[Work task]:
Below are some entries. Return exactly the lines from the one with "Click the BIFI Maxi 32.57% APY value" through the final line, leaving out any pictures.

[Collected data]:
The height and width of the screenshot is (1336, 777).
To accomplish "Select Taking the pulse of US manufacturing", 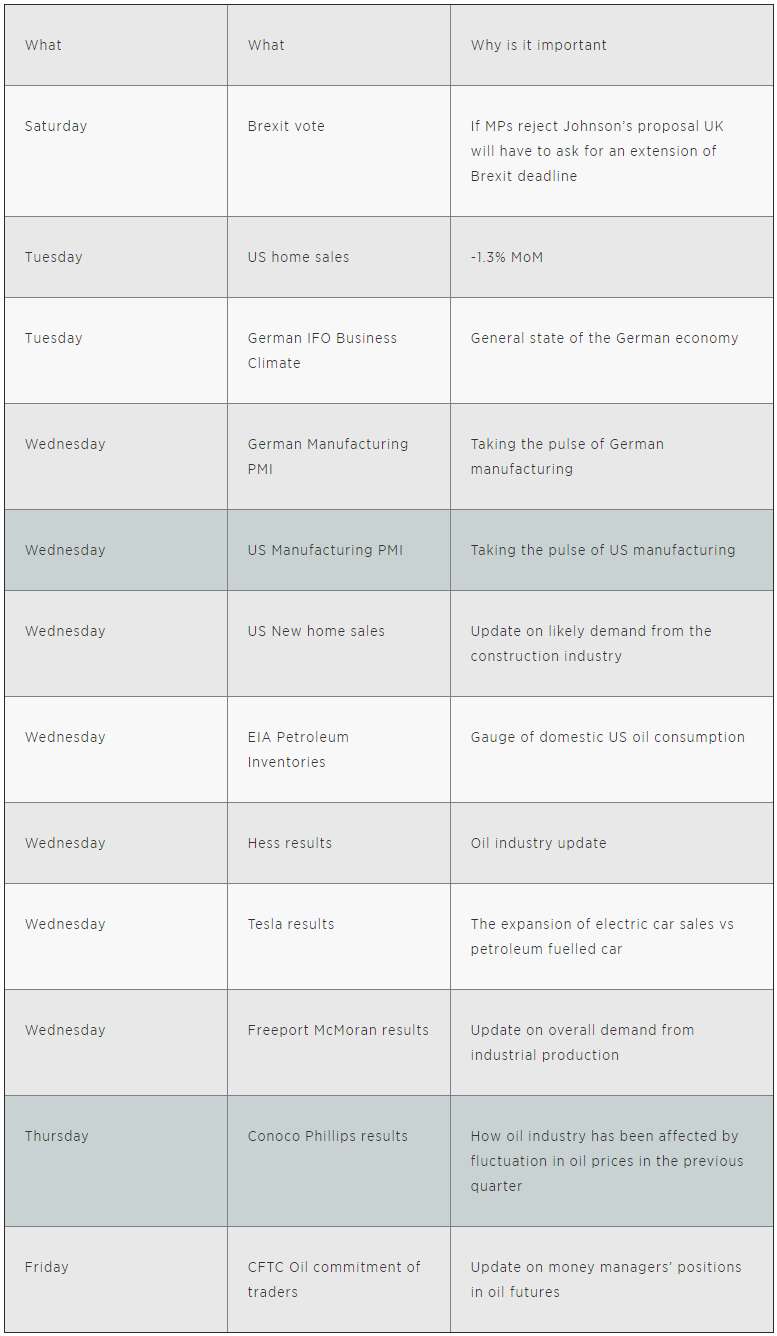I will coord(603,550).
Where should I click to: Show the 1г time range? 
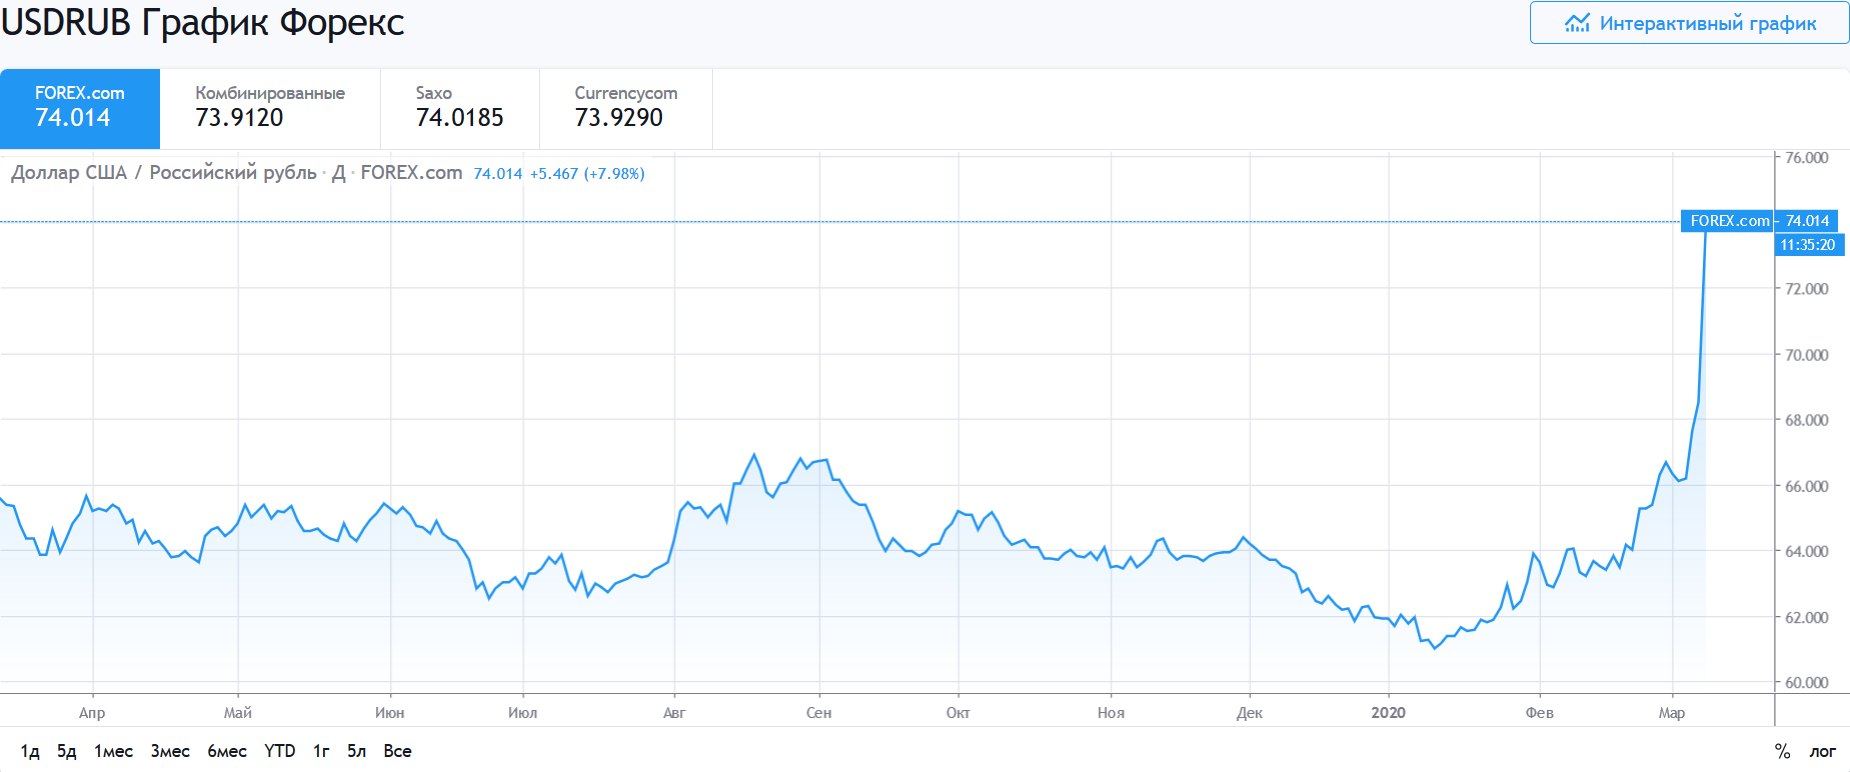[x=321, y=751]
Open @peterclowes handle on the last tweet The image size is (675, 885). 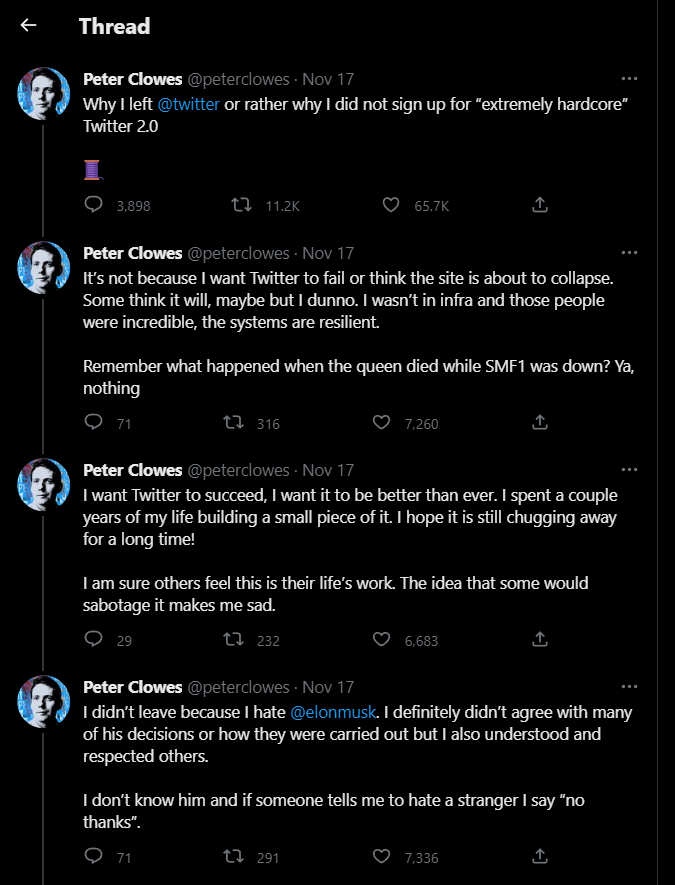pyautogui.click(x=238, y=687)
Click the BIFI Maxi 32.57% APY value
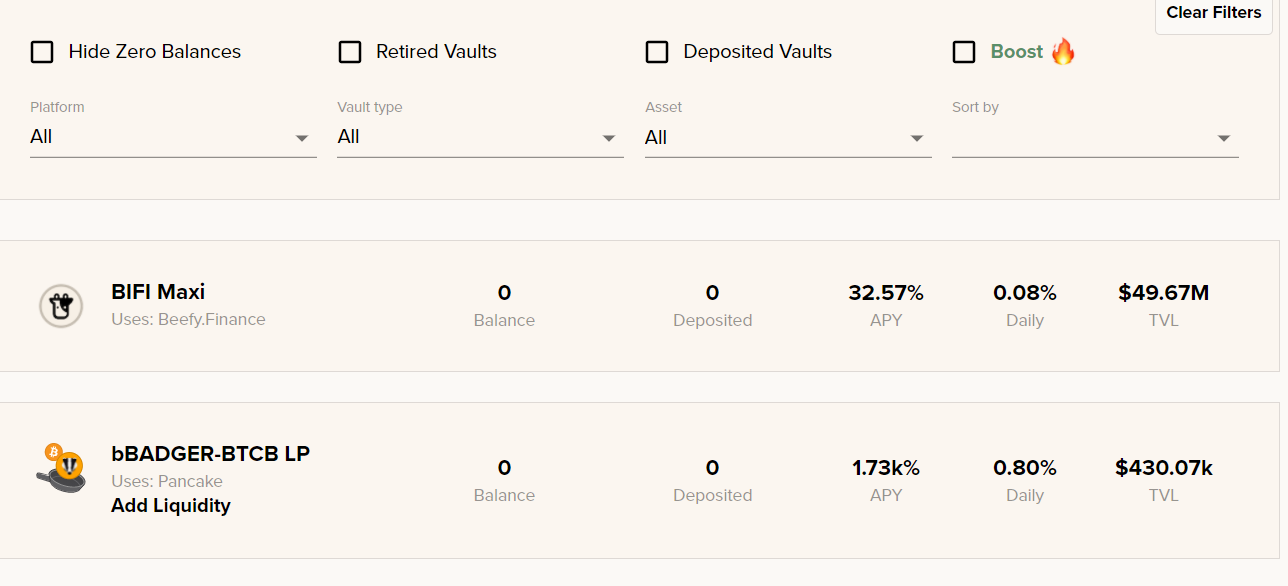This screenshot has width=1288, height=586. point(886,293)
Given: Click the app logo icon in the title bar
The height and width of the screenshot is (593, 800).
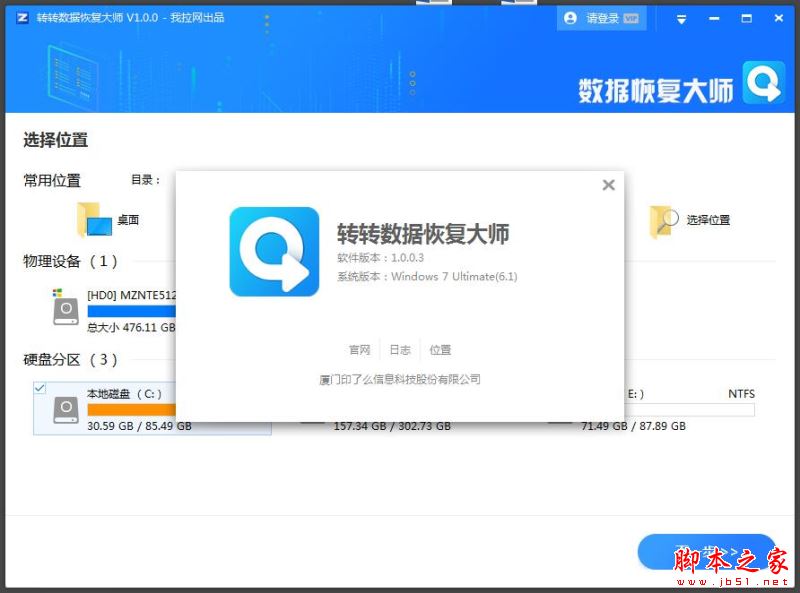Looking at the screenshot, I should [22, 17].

[Response area]:
Click the BIFI Maxi 32.57% APY value
This screenshot has width=1288, height=586. point(886,293)
Given: Click the app logo icon in the title bar
The height and width of the screenshot is (593, 800).
Looking at the screenshot, I should [22, 17].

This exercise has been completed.